Ilya colocou os óculos e saiu de fininho, deixando sua refeição para trás. No outro lado da rua, avistou uma pequena banca de jornais. Ilya pegou um exemplar de a "Hora de Voln" e deixou os centavos para a senhora da barraca evitando encará-la. Apressado e apavorado, retornou ao quarto para finalmente ler a manchete.

"Estudantes universitários, Halle Bremmen e Ilya Gregorvich, são procurados como principais suspeitos do assassinato do Grão Mestre Exull, professor emérito aposentado da universidade de Voln. Após visita da dupla, ocorrida na clínica Dr. Alexei Podco, em Dusseloris, no dia 30 de Brizárnio, o venerado Elkin foi encontrado morto em sua cama com um punhal cravado no coração. A Sra. Paulena Kechko, administradora da clínica, em entrevista, disse que – Pareciam bons rapazes. Fiquei horrorizada! Chocada, na verdade. Para onde caminha nossa nação com esse tipo de jovens? – Outras testemunhas e o próprio livro de registros confirmam que os estudantes supracitados foram os únicos visitantes. A análise da equipe médica indica o horário da morte condizente com o momento da saída dos dois rapazes da clínica.

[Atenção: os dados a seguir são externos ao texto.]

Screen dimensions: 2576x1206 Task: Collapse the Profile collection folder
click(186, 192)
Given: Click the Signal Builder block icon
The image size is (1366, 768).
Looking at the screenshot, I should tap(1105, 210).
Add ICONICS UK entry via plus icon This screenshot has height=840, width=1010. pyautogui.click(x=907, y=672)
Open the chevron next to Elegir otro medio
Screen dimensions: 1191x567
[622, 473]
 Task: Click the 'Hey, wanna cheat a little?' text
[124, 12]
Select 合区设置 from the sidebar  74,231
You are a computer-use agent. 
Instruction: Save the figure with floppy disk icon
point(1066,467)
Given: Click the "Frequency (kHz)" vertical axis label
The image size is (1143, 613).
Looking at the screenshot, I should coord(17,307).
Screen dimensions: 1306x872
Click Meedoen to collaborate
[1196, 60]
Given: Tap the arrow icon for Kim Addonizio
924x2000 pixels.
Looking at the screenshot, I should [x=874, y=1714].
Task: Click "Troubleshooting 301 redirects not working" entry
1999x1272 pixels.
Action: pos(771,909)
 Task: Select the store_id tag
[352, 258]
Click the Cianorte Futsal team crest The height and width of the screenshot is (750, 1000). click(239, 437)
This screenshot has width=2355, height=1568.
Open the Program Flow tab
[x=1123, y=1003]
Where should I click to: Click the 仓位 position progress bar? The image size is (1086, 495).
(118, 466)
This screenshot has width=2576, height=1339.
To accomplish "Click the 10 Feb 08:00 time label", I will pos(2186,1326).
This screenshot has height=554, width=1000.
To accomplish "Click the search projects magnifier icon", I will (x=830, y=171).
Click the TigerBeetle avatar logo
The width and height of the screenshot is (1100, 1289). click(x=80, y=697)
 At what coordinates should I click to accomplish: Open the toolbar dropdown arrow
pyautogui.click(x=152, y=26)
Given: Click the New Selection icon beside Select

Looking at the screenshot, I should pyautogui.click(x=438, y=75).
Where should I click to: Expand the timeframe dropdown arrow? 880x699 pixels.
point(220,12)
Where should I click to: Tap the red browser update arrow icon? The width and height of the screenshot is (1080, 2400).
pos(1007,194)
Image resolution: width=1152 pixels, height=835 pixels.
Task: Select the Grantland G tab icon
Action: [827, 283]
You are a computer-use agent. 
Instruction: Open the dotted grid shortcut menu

O cocheiro Piotr Pekro testemunhou. Disse que os rapazes tomaram sua carruagem como condução e que corriam tanto, vindos da direção da clínica, que não tinham mais fôlego. O mesmo cocheiro, coincidentemente, os levou até a clínica horas antes.

O motivo do crime ainda é incerto, mas o fato das anotações do Grão Mestre terem sido levadas pelos jovens pode ser uma indicação. A polícia local e a AID já estão investigando o caso. A pista mais certa é de que os suspeitos tenham tomado o trem de Dusseloris para Kassev, via Krarnov.

Veja também, na página 6, a reportagem especial sobre o Grão Mestre Exull e a contribuição para os avanços técnicos que suas pesquisas proporcionaram, ajudando a construir nossa nação nos últimos duzentos anos".

Ao terminar de ler a reportagem, Ilya ficou enjoado, foi até o banheiro e vomitou o pouco almoço que havia ingerido.

– Estamos acabados! É o fim!

Então veio a forte dor de cabeça. Ilya sentou-se no chão frio do banheiro e depois se deitou de lado. A dor era muito forte e ele gemeu. Agonizou até perder os sentidos.